(December 25th, 2018)
How can we build unsupervised models with axes that we care about?
Background
- Unsupervised models are getting stronger all the time. Examples include DAEs, VAEs, and GANs from recent literature but also PCA and LDA among older works.
- Notable applications of these works are those involving manipulating a learned Z embedding to tour through the latent space. If the algorithm has done a good job separating the factors of variation, then subtle and controlled interpolations in the Z will have phenotypically desirable effects on the outcome.
- Observe that it’s the totality of the Z that is predictive (oftentimes with a reconstruction objective) while what we care about afterwards are the individual factors themselves. For example, we want to be able to isolate a sunglasses factor and interpolate from one extreme to the other.
- It is because of this mismatch that we end up with a handful of isolated factors that we care about and a mishmash then of ones that we either have trouble interpreting or don’t actually care for.
Idea
- Build an unsupervised model with a Z embedding over a dataset that we care about. For purposes of example, let’s say it’s a VAE with ten factors on CelebA.

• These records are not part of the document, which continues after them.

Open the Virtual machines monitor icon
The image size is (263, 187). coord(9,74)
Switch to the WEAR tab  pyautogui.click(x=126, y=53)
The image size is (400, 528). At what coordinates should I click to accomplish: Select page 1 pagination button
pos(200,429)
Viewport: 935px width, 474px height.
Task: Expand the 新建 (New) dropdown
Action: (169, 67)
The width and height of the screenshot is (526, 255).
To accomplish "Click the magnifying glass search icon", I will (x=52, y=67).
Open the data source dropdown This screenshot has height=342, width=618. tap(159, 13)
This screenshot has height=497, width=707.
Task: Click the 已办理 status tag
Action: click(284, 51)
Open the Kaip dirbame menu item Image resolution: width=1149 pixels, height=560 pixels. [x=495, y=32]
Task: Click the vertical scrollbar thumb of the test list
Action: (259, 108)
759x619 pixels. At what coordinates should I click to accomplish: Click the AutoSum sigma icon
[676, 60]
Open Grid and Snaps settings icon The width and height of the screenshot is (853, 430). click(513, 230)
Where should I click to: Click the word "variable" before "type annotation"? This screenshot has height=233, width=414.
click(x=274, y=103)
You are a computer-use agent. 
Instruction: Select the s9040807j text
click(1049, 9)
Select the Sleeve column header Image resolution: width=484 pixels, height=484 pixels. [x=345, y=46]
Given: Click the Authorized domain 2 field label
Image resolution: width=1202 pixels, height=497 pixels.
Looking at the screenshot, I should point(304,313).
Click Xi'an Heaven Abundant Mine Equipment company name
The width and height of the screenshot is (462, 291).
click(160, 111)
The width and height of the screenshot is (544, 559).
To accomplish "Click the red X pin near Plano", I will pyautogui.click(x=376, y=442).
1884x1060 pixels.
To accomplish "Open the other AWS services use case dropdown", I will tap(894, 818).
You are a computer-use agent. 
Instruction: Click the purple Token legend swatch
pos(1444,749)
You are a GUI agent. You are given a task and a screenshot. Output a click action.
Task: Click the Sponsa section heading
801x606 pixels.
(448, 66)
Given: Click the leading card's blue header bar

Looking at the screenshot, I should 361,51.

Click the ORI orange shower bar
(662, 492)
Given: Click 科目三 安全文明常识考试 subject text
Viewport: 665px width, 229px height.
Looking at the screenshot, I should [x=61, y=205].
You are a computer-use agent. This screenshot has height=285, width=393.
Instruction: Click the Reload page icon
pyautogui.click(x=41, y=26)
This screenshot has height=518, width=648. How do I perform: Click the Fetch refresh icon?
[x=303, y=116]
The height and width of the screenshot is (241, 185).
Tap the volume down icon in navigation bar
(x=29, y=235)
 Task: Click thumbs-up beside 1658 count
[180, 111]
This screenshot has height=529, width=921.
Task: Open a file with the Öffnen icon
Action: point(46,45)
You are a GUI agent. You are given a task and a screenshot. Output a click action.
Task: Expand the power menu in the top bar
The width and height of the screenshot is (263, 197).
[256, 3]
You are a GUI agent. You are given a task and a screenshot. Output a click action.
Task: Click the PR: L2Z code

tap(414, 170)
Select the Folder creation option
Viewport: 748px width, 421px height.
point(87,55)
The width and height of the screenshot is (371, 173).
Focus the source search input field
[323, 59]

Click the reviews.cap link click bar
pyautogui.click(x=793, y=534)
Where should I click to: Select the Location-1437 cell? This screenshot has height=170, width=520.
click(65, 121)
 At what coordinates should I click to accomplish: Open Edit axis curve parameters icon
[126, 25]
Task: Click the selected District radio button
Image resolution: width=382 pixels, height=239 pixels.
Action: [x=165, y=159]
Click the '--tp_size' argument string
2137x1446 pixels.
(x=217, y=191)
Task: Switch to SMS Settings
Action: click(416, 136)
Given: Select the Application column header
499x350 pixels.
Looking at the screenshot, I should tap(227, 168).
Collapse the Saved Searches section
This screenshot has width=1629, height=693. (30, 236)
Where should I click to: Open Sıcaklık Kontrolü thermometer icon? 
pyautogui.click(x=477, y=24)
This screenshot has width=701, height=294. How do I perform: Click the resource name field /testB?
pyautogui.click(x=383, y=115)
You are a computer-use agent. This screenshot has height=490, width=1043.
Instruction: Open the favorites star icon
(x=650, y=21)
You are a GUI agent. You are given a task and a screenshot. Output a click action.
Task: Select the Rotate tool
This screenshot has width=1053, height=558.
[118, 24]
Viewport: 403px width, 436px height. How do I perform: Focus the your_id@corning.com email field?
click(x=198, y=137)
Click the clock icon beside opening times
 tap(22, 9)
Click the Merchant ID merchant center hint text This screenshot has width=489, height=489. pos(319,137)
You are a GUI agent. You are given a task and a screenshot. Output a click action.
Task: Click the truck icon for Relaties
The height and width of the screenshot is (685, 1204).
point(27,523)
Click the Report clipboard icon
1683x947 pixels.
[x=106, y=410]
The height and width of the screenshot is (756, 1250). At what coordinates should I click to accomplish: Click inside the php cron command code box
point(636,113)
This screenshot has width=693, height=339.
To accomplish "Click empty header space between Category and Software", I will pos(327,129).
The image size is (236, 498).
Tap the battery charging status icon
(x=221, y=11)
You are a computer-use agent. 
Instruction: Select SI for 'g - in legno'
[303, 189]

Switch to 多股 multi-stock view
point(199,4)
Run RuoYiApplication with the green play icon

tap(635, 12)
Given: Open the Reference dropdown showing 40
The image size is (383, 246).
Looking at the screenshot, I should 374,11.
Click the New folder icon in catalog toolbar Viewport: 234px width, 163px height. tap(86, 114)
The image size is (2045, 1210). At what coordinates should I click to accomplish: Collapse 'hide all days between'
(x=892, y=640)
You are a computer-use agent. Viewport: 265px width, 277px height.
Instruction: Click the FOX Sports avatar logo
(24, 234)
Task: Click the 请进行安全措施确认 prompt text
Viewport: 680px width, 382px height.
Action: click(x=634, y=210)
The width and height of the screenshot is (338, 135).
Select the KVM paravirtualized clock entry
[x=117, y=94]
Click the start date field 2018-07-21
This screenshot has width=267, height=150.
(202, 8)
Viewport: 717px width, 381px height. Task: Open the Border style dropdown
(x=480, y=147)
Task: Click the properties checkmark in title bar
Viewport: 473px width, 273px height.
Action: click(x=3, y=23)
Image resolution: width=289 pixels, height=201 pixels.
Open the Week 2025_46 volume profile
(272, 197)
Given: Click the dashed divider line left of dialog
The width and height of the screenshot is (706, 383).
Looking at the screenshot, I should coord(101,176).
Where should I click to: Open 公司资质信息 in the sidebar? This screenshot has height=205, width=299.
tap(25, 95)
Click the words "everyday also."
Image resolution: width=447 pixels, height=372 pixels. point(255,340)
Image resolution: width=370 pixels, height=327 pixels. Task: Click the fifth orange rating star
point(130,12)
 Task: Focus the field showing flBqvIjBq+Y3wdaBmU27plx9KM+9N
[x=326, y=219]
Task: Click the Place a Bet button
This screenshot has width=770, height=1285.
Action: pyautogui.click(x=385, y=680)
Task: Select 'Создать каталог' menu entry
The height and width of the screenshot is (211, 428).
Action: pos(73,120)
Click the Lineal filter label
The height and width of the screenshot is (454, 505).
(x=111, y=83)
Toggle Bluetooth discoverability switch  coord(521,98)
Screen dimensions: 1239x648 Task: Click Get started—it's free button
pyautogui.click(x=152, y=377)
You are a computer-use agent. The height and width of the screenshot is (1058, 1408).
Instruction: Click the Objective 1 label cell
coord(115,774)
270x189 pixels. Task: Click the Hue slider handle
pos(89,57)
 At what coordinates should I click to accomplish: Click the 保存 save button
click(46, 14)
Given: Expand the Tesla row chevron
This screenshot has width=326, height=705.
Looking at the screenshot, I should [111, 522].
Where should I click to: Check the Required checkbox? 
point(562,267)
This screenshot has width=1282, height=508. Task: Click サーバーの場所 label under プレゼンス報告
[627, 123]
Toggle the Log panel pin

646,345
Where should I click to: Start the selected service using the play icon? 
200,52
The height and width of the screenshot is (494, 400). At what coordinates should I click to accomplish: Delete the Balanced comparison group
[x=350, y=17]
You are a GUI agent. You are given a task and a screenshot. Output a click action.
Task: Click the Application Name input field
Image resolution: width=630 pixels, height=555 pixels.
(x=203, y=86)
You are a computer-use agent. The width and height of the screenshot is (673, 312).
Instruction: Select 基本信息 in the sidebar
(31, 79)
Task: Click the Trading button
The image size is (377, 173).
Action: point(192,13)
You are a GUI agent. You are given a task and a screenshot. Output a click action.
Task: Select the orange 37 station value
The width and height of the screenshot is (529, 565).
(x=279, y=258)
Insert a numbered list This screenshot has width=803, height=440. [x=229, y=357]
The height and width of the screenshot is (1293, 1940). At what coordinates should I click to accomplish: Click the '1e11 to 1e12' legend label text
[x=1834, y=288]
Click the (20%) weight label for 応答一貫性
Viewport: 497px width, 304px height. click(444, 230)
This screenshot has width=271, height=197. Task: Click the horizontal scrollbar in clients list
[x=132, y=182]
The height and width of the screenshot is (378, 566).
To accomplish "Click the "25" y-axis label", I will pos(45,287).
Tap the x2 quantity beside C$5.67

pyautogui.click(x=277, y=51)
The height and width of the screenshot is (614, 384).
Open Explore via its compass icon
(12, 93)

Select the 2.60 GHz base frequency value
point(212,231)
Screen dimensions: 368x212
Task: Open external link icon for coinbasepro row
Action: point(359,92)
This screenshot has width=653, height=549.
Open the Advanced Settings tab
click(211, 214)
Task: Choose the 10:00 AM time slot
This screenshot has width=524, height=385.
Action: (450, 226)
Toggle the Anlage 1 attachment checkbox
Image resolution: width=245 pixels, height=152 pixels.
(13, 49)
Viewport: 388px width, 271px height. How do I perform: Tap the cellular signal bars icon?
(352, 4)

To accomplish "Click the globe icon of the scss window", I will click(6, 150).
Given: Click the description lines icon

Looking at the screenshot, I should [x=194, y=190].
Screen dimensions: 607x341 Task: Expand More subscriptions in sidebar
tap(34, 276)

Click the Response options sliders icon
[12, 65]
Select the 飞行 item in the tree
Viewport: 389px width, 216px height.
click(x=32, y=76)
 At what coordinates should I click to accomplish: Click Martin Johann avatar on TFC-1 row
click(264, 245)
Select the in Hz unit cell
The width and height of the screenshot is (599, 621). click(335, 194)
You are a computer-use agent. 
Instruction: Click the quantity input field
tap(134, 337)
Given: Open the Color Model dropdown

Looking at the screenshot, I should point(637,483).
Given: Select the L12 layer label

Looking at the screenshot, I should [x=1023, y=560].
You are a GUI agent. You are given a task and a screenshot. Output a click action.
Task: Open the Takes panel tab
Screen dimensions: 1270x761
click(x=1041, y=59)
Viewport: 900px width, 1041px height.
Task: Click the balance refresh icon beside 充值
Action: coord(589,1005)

- Now independently explore those 20 factors. One of them may control glasses, another may control beard, and a third may correspond to gender. We decide that we want to keep these and want the model to find new ones for the other seven. This is the human-in-the-loop expressing preferences that are otherwise hard to encode.
- We train a new model that takes as input the same dataset but also the prior model. It freezes the axes that we care about (there are a number of ways to do this) and has to find new ones for the axes that we don’t want. After it’s done, we repeat the process.
- How do we get it to find new axes? It’s almost surely going to find something new because there are a lot of ways to stir the pot wrt accounting for the information not expressed in the axes kept thus far. One way to think about this process is geometrically and note that what you’re seeking is a rotation of the axes s.t. the new ones have some angle separation of at least a certain threshold from the old ones. We can then incorporate this notion into the optimization function and, because this is iterative, we can keep narrowing down the space of axes that SGD can yield. This might not be 100% sound, but seems on track.
Hypotheses
- The main hypothesis is that this iterative process will yield models that are much more controllable in ways that humans care about. It will tend to stuff the less “interesting” features into a tighter part of the space.
- The secondary hypothesis is that this process won’t actually take that long to do; It is an open question as to how many iterations we’ll need.
Variations
- One variation is to do N models at a time (each starting from the prior step’s output) and then pick the model that has a maximal amount of accepted axes. This might make the process go even faster as it trades off steps for diversity.
- You don’t have to actually train a completely new model each time. After you’ve trained the VAE once, you can then train an f and g each time s.t. g(f(Z)) = Z. This means that you can hone in on just the axes.